My own K-12 experience, like many that occurred during the 1970s, introduced the topic of research right around sixth grade. Our classroom teacher marched us single file down to the library, and the expectation was that we’d use the library’s resources to compile data, and put it together in report form. We used actual books, encyclopedias primarily. The requirement was that we were to catalog our information using index cards. Then, our teacher reviewed our work before we were ever allowed to write our first sentence. No mere googling for us!
Why is this so important? Because plugging terms into Google is lazy. Being lazy means developing bad habits, and this leads to crappy outcomes.

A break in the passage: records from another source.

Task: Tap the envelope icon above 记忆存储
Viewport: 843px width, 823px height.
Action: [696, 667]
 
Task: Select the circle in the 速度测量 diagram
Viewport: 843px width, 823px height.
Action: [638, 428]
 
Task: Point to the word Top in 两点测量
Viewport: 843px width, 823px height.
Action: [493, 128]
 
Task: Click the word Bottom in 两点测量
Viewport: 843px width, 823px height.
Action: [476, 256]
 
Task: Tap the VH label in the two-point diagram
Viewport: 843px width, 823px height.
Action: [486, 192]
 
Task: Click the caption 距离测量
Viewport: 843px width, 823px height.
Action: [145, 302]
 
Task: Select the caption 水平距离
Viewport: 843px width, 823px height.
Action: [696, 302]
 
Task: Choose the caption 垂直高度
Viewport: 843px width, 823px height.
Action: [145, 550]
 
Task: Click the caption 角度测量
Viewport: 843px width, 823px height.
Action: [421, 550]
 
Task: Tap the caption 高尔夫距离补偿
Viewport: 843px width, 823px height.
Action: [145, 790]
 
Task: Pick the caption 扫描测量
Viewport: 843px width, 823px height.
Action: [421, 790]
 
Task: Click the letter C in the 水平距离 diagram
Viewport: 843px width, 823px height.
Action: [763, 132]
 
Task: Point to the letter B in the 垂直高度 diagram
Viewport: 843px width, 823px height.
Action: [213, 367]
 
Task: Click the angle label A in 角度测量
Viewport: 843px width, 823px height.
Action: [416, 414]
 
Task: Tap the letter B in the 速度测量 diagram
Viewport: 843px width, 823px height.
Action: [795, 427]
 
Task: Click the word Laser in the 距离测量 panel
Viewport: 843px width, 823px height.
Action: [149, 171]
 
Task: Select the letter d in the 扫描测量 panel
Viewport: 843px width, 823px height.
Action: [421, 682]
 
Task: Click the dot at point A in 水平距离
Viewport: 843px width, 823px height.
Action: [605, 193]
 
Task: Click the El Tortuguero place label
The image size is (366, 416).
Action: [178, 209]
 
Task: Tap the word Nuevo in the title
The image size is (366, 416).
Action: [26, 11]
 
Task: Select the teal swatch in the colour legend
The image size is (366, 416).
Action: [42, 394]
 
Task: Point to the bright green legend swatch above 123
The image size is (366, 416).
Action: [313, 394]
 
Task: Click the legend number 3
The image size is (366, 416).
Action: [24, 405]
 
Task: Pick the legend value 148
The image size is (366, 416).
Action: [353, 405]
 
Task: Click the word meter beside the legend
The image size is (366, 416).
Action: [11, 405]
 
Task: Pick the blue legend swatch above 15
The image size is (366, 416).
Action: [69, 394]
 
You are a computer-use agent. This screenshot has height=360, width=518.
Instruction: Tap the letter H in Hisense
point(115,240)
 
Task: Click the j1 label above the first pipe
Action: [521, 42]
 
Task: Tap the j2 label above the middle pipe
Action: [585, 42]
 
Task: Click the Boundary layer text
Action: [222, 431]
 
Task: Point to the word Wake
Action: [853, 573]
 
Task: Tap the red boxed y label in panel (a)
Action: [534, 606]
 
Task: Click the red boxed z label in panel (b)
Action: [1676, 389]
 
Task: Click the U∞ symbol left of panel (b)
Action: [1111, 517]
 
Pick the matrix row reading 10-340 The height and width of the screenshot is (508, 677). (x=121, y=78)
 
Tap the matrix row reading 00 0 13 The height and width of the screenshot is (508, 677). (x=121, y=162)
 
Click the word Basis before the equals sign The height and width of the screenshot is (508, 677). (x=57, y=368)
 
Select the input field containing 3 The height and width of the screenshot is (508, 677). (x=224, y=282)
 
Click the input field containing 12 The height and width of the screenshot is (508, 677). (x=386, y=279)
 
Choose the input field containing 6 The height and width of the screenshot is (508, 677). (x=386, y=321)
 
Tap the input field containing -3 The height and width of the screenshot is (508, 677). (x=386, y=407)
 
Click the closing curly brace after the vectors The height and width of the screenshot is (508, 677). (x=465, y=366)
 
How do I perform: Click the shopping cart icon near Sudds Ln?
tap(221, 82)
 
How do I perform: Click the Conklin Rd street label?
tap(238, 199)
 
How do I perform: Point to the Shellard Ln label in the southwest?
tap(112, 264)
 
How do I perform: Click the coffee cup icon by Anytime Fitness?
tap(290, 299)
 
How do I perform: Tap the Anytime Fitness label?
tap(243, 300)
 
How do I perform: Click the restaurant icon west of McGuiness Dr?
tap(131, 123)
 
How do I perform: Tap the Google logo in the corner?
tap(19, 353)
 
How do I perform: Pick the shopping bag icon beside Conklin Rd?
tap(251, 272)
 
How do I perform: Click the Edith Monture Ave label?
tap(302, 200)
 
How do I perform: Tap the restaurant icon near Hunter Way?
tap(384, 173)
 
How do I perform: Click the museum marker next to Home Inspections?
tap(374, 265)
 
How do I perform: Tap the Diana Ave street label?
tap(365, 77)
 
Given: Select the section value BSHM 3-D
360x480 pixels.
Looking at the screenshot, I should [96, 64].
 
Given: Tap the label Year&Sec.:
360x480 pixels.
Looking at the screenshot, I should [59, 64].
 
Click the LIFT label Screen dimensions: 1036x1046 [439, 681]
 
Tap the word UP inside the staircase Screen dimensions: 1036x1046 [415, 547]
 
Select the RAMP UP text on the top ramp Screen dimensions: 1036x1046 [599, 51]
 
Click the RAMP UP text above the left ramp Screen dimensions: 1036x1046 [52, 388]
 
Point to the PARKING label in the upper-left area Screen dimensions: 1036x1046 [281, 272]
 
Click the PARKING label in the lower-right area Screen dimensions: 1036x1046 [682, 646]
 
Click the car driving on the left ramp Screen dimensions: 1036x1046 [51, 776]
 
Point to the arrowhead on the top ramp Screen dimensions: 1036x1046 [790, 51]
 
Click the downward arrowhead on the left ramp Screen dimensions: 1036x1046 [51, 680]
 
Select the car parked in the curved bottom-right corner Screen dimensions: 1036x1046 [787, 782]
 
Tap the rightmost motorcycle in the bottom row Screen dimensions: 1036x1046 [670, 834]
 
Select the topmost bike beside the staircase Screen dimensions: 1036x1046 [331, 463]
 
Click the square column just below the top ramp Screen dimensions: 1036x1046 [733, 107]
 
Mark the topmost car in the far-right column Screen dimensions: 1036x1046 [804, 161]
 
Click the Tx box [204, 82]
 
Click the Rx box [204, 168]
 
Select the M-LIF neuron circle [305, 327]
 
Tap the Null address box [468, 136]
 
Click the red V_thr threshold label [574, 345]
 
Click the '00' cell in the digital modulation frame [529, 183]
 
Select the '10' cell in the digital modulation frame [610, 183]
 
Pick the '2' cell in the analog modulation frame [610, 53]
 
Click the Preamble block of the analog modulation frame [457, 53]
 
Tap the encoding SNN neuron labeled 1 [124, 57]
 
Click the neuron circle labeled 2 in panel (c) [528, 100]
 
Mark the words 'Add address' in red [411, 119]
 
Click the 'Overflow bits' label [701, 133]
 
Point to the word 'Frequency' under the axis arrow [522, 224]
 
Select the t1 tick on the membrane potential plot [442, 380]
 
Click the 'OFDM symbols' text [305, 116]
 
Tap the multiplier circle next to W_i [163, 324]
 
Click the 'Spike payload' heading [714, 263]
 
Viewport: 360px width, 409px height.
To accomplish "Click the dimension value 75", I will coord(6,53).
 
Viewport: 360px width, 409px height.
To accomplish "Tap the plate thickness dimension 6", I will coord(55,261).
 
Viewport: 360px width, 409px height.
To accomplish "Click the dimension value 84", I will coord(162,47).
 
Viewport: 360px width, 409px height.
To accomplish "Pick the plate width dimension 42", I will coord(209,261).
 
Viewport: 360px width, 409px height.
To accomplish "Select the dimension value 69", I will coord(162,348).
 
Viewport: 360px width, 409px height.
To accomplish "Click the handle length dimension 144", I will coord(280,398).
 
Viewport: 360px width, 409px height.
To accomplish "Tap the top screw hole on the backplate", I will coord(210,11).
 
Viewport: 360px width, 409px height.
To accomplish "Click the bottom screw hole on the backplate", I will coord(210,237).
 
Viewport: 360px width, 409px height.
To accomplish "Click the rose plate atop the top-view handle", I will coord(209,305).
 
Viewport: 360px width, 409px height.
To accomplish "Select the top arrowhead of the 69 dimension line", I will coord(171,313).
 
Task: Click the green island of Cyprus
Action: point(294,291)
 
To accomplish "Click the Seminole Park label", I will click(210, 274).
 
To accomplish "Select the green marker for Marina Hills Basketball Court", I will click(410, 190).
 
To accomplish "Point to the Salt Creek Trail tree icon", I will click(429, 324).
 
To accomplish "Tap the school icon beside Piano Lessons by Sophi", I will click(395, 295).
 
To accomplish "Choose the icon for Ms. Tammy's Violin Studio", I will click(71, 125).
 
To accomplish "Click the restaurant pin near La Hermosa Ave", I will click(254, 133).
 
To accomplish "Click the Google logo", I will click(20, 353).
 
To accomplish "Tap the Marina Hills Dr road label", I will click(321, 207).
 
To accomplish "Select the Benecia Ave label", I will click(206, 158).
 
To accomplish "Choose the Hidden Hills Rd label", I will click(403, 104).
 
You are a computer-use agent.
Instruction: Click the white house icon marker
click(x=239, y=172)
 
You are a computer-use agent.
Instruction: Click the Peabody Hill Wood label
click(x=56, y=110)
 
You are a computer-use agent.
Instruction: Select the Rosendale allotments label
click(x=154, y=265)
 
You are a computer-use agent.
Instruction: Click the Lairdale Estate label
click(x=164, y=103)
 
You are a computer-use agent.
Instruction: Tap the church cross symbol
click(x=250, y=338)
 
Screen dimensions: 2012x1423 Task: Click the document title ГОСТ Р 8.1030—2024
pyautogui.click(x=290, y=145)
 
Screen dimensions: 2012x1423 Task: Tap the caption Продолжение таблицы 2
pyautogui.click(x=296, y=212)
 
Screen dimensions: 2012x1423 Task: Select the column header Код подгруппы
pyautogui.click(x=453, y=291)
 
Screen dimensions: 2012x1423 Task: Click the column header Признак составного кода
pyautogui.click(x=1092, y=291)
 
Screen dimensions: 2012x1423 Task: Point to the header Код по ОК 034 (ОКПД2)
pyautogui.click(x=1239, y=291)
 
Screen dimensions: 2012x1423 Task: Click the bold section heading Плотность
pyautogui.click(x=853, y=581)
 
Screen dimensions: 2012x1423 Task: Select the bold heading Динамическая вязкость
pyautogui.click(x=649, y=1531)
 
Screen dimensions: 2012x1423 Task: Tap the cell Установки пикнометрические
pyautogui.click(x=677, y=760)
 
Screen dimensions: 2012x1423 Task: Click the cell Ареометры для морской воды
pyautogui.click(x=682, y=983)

Having spent the past eight years working with employers on talent acquisition, they’ve regularly bent my ear with horror stories about the sorry state of most new hires. Many of these are bright students, graduating from college programs and not having a clue about gathering data, or producing functional technical documents. That doesn’t even take into account the inability to communicate clearly via professional channels, like email. Email might be old school for a generation that prefers texting, but in the world of business professionals, email still matters.
I am all about being able to utilize social media effectively. I actually believe that using social media effectively requires having a foundation that’s based in a more formal understanding of communication. Call me old-fashioned, but it concerns me that companies are really struggling to find graduates that possess many of what I’d call basic, or foundational skills, especially when it comes to sharing information.
Ideological purists of a particular political stripe think all of this can be remedied by sending all our kids to charter schools. I’m not opposed to charter schools, but I don’t think they are the panacea for our workforce ills.
Actually, what began as a conversation has devolved into a bitch session; business blames education, and I can’t say that education isn’t culpable to some degree. However, I don’t think public education, or even charter schools for that matter, exist merely to serve as training academies for corporate America.
Taking a step further, public education in much of the country is broken beyond repair. Inner city schools warehouse students at best, and at their worst, have cultures so toxic that they can’t be reformed. In many parts of the country, the choice has now come down to building prisons because so many students are failing in urban schools, and incarceration, rather than college, is their next step on life’s continuum.
What I believe the business community is going to have to do is invest and make major commitments to in-house remedial programming; writing classes, basic math programming, and other trainings that provide new employees with the skills each company requires. Otherwise, the demographic data isn’t promising regarding replacing aging baby boomers, although many of them will probably work much longer than ever before. This factor opens up other issues about an aging workforce, disabilities related to aging, and a vastly different and diverse workforce than we’ve ever had.
Those companies with leaders who recognize this and make the necessary investments in training will be in the vanguard and at a competitive advantage over those failing to innovate and take a proactive approach.